Selected text:
###

CENDI/96-2

Table of ContentsCENDI Home Page

A PROPOSED GUIDELINE

FOR

THE EXCHANGE OF IMAGES

AMONG

CENDI AGENCIES

Submitted by

Image Exchange Focus Group

CENDI Information Exchange Working Group


Prepared by Gail Hodge, CENDI Secretariat

Information International Associates, Inc.
Oak Ridge, Tennessee

April 1997


CENDI IMAGE EXCHANGE FOCUS GROUP

Chair - Barbara Bauldock (DOE/OSTI)

DOE/OSTI - Jannean Elliott*, Ken Hohenbrink,

Norm Smith

DTIC - Helen Viel*, Susan Ruddle

NASA - Roland Ridgeway*, Roy Stiltner, Patricia Baxter

NLM - Lou Knecht*

NTIS - Tom Pennington*, Roger Counts,

Sue Feindt

* Indicates primary contact.



CENDI is an interagency cooperative organization composed of the scientific and technical information (STI) managers from the Departments of Commerce, Energy, Defense, Health and Human Services, Interior, and the National Aeronautics and Space Administration (NASA).

CENDI's mission is to help improve the productivity of Federal science- and technology-based programs through the development and management of effective scientific and technical information support systems. In fulfilling its mission, CENDI member agencies play an important role in helping to strengthen U.S. competitiveness and address science- and technology-based national priorities.


Table of Contents

(Page numbers refer to paper publication)

EXECUTIVE SUMMARY 1
1.0 INTRODUCTION 2

2.0 IMAGE FORMAT

2

3.0 DIRECTORY AND FILE STRUCTURE

2

4.0 CONNECTION TO BIBLIOGRAPHIC RECORDS

3

5.0 DIRECTORY FILE

3

6.0 DISTRIBUTION MEDIA

4
7.0 QUALITY CONTROL 4
8.0 MAINTENANCE OF GUIDELINES 4




EXECUTIVE SUMMARY

This document provides guidelines for the exchange of images among the CENDI partners. It is meant to provide assistance for project and technical staff seeking to import or export images. As the CENDI agencies move toward electronic acquisition and distribution of documents, the continued exchange of hardcopy and microfiche documents does not fit into the electronic workflows envisioned by the agencies. In order to promote the efficient sharing of images, the CENDI Principals (July 16, 1996) requested that the Information Exchange Working Group develop guidelines for sharing images.

The standard format is compliant with the TIFF 6.0 Specification with CCITT Group 4 compression. A TAR file is created for each individual document and separated from the next TAR file on the tape by an EOF mark. Each page of a document is stored as a separate image in a separate file. The filename corresponds to the page number or the order of the images within the document. The filenames are eight digits in length, padded to the left with zeroes. Based on this convention, the filenames can be computed easily, eliminating the need to store the filenames elsewhere in the system, and providing an easy way to ensure proper presentation order of the images. The filename extension is ".tif", serving as an indication of the viewer needed to display the file. For example, the filenames are 00000001.tif, 00000002.tif, etc. The filenames for a document are stored in a directory named for the document ID assigned by the originating agency. In this way, the document can be manipulated by the directory name rather than the individual filenames. The unique document ID is also the link to the bibliographic record, which records, if provided, are stored on a corresponding tape.

###

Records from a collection
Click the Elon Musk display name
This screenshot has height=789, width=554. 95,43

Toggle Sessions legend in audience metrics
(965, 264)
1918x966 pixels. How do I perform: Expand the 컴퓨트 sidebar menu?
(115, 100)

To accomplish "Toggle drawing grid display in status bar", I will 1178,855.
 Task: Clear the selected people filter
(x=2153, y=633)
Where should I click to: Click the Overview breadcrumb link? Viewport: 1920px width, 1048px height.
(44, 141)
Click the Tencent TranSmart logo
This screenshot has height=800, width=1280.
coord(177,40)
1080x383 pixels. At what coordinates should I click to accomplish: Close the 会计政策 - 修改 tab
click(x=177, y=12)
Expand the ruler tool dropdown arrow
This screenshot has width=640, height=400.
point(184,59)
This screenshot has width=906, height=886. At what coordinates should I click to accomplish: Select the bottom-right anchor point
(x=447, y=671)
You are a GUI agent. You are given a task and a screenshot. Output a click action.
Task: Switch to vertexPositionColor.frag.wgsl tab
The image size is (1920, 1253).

###

Problem set:
**1.** Update the image exchange guideline text between "CENDI is an" and "to paper publication)", inclusive, replacing every "mission" with "purpose", and give the revised passage.
**2.** Recast the rows from the line holding "This screenshot has width=906, height=886." through the final line of the rows, inclusive, as a numbered list, leaving out any blank lines.

Task-by-task results:
**1.**
CENDI is an interagency cooperative organization composed of the scientific and technical information (STI) managers from the Departments of Commerce, Energy, Defense, Health and Human Services, Interior, and the National Aeronautics and Space Administration (NASA).

CENDI's purpose is to help improve the productivity of Federal science- and technology-based programs through the development and management of effective scientific and technical information support systems. In fulfilling its purpose, CENDI member agencies play an important role in helping to strengthen U.S. competitiveness and address science- and technology-based national priorities.


Table of Contents

(Page numbers refer to paper publication)

**2.**
1. This screenshot has width=906, height=886. At what coordinates should I click to accomplish: Select the bottom-right anchor point
2. (x=447, y=671)
3. You are a GUI agent. You are given a task and a screenshot. Output a click action.
4. Task: Switch to vertexPositionColor.frag.wgsl tab
5. The image size is (1920, 1253).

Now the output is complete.